Valen paced the ward with the energy of a man being held accountable for results he hadn't produced and was running out of time to produce.
"One year!" he snapped at his subordinates. "A fortune in mana crystals and we have nothing but corpses!"
He turned toward Lysa's chamber. "Maximum output. If she dies, she dies. But I will see the colour of her soul before sunset."
Grey gripped the bars of his cell. His stomach dropped through the floor.
'No,' he thought. 'Lysa, no—'
They poured raw, unfiltered spirit energy into her chamber. The air trembled with its force, and glass along the walls shattered.
Grey watched, his hands trembling as he felt powerless.
All twelve months of observation, pattern memorization, and cautious survival meant nothing in this moment when it mattered most.
Then the screaming stopped.
Not because Lysa had died. Because the air itself had been emptied of the ability to carry sound.
A deep resonant hum moved through the floorboards, vast and slow, like the voice of something the size of a mountain singing from very far below.
Arom Lysa's chest a bloom of sapphire light erupted, not the flicker of a common beast, something majestic and terrible and entirely unlike anything the facility had produced in a year of trying.
The silhouette of an Abyssal Kraken tore through the laboratory walls as though they were suggestions.
Translucent tentacles cut through stone and copper and quartz without slowing. The temperature dropped so fast that Grey's breath became visible and the remaining glass in the lamps shattered from the cold.
Valen fell to his knees. His face was a mask of greed and awe in equal measure.
"Divine rank!" he whispered. "It was her. It was always her."
They contained the Kraken through sheer numbers and suppression equipment, the beast not yet close to full strength and therefore containable, barely.
The research phase ended immediately and recovery mode began.
"Prepare transport," Valen ordered, already moving. "Move her to the capital. The Emperor's Sages will handle the extraction."
"And the facility?" a guard asked. "The remaining subjects?"
Valen was already following the levitating cot carrying an unconscious Lysa toward a shimmering blue portal and did not look back.
"Sanitize everything. Use the Void-Eater."
Grey watched Lysa's hand hang limp over the side of the cot as it passed through the portal and disappeared.
He opened his mouth and nothing came out, his voice a raspy ghost of itself after twelve months of barely using it.
The guards swept through the ward with practiced precision spilling oil over the floors and walls, drenching the remaining children, who were too weak to do more than emit faint, pitiful sounds.
A Beast mage draped in a black veil stepped into the center of the room, beginning a low, guttural chant.
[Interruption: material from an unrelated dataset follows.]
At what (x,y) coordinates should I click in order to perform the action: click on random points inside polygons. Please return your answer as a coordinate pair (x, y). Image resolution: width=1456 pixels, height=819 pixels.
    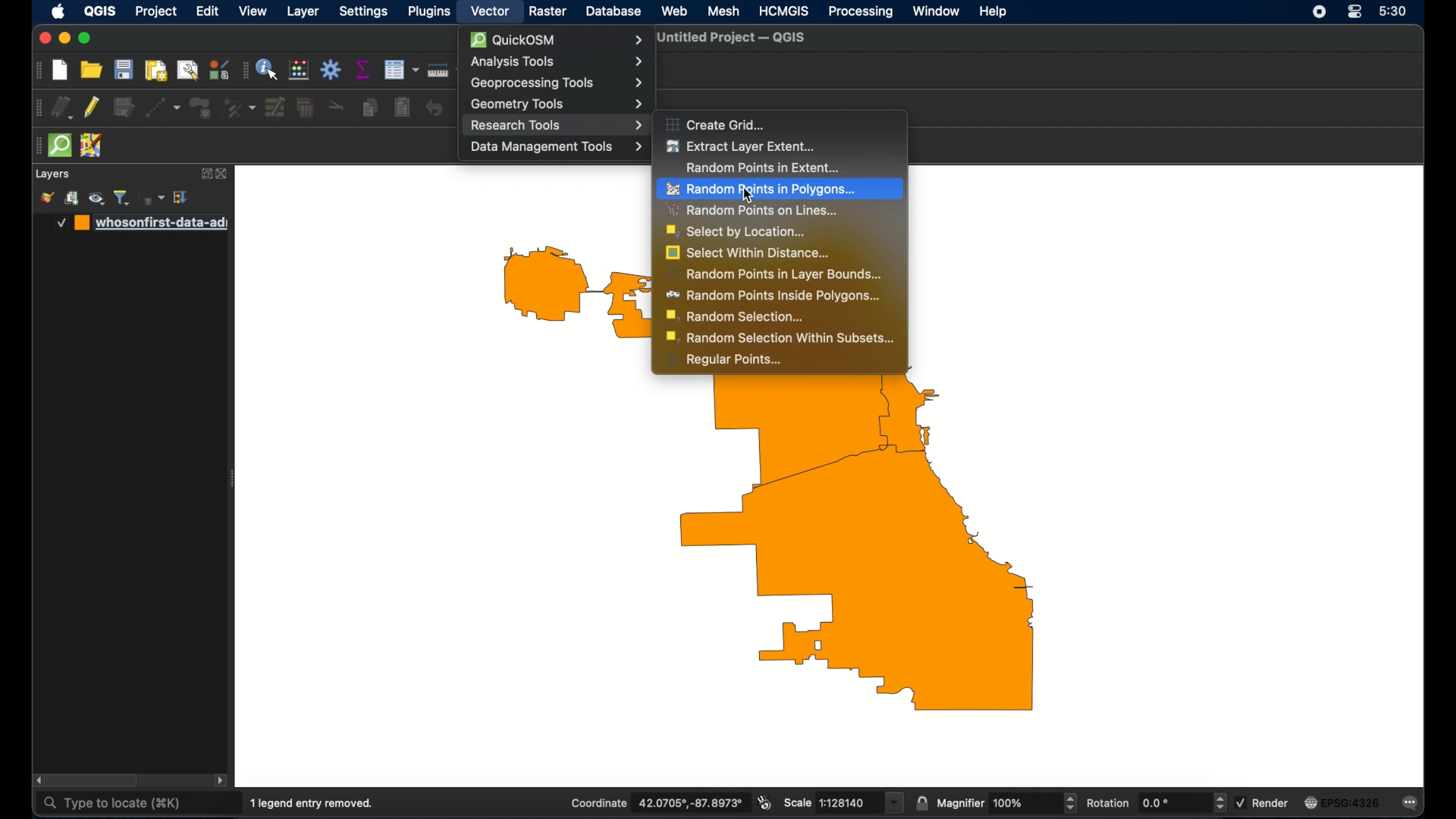
    Looking at the image, I should click on (772, 296).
In his hands was a jagged obsidian shard that seemed to devour the light around it.
Suddenly, the air ripped apart. A jagged purple-black rift tore open, sucking everything toward its center.
Flames leapt to life, stone walls cracked, and Grey lay on the floor, heat searing his legs, his bound wrists useless, smoke filling his lungs faster than he could expel it.
'I promised,' he thought, the edges of his vision going dark. 'I promised him. I promised her. I can't die here. Not like this. Not for nothing.'
His body was not particularly interested in what he had promised.
"Tragic."
The voice came from the deep place behind his ribs, slow and enormous, the weight of a tectonic plate shifting.
His Titan Beast had woken up.
"To die here, like an insect in the mud. Is this the extent of your promise, little human?"
'No,' Grey thought. 'I have to—'
"Then wake up."
The shadows detached from the walls.
They came together in a shape made of pure concentrated darkness, ancient and vast, filling the ward with a presence that made the fires stutter.
It wasn't Kaz at full size. The facility would not have survived that. But it was enough.
A shadowy claw slashed across the Void Rift with an almost casual contempt, bending its chaotic pull effortlessly to its own will. The rift's violent tug shifted instantly, as if obeying a command it could not refuse.
The darkness surged forward, wrapping Grey in a suffocating cocoon.
The world around him slowly grew cold, eventually fading into nothingness.